WHAT YOU NEED TO DO.
Once the line containing "Task: Click the orange Search button" is found in the records below, return it and each following line exactly, up to and including the line containing "This screenshot has height=608, width=1280.", and nothing else.

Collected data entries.
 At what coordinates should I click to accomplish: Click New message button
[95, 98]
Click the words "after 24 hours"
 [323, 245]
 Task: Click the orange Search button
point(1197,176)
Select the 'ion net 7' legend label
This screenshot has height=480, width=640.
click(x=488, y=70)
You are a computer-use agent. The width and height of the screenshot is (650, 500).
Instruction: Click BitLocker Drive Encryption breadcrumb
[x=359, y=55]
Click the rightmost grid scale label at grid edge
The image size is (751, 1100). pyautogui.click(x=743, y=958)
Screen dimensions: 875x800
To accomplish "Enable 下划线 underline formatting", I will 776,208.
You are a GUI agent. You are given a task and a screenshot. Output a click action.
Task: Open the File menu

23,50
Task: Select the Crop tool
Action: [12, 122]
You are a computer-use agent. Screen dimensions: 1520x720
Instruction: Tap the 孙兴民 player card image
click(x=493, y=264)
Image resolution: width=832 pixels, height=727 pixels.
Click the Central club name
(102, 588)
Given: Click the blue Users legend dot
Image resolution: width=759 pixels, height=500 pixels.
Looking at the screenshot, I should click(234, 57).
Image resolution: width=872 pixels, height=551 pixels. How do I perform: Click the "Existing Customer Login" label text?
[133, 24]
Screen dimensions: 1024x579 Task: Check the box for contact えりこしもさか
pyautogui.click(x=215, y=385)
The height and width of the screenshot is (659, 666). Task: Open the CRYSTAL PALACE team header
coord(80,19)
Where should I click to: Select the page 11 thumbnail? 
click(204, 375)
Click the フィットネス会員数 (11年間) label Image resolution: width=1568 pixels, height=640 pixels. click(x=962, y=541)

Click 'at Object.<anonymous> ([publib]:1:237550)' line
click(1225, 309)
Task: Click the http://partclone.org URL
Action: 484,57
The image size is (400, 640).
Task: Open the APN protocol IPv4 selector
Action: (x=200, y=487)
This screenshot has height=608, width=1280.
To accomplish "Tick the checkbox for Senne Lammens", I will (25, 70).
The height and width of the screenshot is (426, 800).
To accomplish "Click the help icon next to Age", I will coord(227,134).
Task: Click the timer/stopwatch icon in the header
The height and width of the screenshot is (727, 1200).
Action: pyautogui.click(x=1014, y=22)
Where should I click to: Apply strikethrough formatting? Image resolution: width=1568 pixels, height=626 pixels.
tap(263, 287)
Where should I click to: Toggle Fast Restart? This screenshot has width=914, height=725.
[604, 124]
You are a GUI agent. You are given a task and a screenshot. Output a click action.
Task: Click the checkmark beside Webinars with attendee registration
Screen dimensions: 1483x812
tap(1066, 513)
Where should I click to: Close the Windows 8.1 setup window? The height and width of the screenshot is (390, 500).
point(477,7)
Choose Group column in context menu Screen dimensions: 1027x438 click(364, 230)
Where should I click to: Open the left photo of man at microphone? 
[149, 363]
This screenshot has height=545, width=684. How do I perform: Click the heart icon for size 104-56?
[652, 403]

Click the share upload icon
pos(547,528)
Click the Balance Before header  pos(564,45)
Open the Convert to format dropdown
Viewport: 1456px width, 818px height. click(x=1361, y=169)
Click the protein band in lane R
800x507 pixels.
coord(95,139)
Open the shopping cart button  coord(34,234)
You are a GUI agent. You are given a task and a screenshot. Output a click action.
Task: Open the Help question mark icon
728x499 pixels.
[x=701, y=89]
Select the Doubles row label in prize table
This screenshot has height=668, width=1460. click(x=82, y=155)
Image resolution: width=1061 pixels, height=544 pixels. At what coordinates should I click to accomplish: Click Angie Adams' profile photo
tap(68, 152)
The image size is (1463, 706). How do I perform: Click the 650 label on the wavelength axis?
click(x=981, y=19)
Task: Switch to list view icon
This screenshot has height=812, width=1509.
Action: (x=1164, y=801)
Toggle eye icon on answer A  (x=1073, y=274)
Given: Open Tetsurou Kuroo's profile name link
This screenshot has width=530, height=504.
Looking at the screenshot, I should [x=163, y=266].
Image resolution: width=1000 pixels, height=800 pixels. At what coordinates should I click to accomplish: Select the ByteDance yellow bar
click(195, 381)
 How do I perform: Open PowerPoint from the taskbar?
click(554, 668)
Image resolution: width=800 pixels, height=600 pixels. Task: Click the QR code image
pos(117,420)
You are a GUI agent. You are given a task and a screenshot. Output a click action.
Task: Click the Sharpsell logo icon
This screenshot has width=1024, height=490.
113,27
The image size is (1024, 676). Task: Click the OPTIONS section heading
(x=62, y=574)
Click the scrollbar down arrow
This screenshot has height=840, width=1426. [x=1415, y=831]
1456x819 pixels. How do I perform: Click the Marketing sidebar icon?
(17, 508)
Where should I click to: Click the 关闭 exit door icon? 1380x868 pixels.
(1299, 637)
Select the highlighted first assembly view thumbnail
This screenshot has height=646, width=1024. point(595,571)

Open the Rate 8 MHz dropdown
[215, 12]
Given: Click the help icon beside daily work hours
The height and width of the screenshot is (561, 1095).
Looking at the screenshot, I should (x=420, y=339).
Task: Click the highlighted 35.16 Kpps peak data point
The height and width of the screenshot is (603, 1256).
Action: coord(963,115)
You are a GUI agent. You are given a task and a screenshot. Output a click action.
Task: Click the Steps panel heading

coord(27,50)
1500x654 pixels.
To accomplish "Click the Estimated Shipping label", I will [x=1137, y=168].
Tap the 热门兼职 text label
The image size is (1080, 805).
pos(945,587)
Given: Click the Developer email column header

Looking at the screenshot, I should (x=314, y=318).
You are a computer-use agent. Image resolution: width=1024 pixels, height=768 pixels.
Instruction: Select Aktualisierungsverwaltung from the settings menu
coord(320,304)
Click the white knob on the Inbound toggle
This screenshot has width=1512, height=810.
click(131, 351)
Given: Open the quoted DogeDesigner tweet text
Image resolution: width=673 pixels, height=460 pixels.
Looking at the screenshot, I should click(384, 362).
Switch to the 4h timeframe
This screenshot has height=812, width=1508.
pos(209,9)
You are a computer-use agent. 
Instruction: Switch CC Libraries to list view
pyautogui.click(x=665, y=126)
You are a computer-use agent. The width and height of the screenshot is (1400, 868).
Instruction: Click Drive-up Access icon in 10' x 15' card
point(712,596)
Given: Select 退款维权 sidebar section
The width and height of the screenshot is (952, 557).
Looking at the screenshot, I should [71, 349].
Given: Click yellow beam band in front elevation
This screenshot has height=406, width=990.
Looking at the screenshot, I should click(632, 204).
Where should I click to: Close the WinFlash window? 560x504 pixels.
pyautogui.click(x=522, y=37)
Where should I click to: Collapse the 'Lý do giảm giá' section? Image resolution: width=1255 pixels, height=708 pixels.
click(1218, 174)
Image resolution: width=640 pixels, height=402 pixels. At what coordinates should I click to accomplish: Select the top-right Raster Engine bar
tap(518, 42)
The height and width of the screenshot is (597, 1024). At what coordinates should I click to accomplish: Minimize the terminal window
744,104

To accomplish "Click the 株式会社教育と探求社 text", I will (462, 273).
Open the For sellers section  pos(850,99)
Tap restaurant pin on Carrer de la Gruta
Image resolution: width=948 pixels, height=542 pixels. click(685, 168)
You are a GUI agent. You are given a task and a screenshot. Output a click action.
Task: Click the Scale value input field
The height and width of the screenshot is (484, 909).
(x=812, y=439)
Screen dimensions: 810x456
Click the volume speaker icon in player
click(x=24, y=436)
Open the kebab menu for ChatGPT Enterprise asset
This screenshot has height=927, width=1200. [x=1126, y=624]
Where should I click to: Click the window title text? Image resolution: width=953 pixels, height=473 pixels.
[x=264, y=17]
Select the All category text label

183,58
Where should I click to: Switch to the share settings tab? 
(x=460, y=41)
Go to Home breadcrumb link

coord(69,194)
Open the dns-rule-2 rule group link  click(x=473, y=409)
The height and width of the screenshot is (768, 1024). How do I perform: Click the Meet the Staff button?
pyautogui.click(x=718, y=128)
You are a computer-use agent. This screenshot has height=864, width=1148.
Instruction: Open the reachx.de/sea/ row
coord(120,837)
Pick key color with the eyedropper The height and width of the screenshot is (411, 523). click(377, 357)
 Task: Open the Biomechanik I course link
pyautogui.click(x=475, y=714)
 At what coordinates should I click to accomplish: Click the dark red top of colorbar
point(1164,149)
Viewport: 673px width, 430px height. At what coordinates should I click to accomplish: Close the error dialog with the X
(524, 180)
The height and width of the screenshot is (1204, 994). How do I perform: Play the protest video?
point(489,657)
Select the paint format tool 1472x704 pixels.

SOLUTION TO THIS TASK.
 Task: Click the orange Search button
point(1197,176)
Select the 'ion net 7' legend label
This screenshot has height=480, width=640.
click(x=488, y=70)
You are a computer-use agent. The width and height of the screenshot is (650, 500).
Instruction: Click BitLocker Drive Encryption breadcrumb
[x=359, y=55]
Click the rightmost grid scale label at grid edge
The image size is (751, 1100). pyautogui.click(x=743, y=958)
Screen dimensions: 875x800
To accomplish "Enable 下划线 underline formatting", I will 776,208.
You are a GUI agent. You are given a task and a screenshot. Output a click action.
Task: Open the File menu

23,50
Task: Select the Crop tool
Action: [12, 122]
You are a computer-use agent. Screen dimensions: 1520x720
Instruction: Tap the 孙兴民 player card image
click(x=493, y=264)
Image resolution: width=832 pixels, height=727 pixels.
Click the Central club name
(102, 588)
Given: Click the blue Users legend dot
Image resolution: width=759 pixels, height=500 pixels.
Looking at the screenshot, I should click(234, 57).
Image resolution: width=872 pixels, height=551 pixels. How do I perform: Click the "Existing Customer Login" label text?
[133, 24]
Screen dimensions: 1024x579 Task: Check the box for contact えりこしもさか
pyautogui.click(x=215, y=385)
The height and width of the screenshot is (659, 666). Task: Open the CRYSTAL PALACE team header
coord(80,19)
Where should I click to: Select the page 11 thumbnail? 
click(204, 375)
Click the フィットネス会員数 (11年間) label Image resolution: width=1568 pixels, height=640 pixels. click(x=962, y=541)

Click 'at Object.<anonymous> ([publib]:1:237550)' line
click(1225, 309)
Task: Click the http://partclone.org URL
Action: 484,57
The image size is (400, 640).
Task: Open the APN protocol IPv4 selector
Action: (x=200, y=487)
This screenshot has height=608, width=1280.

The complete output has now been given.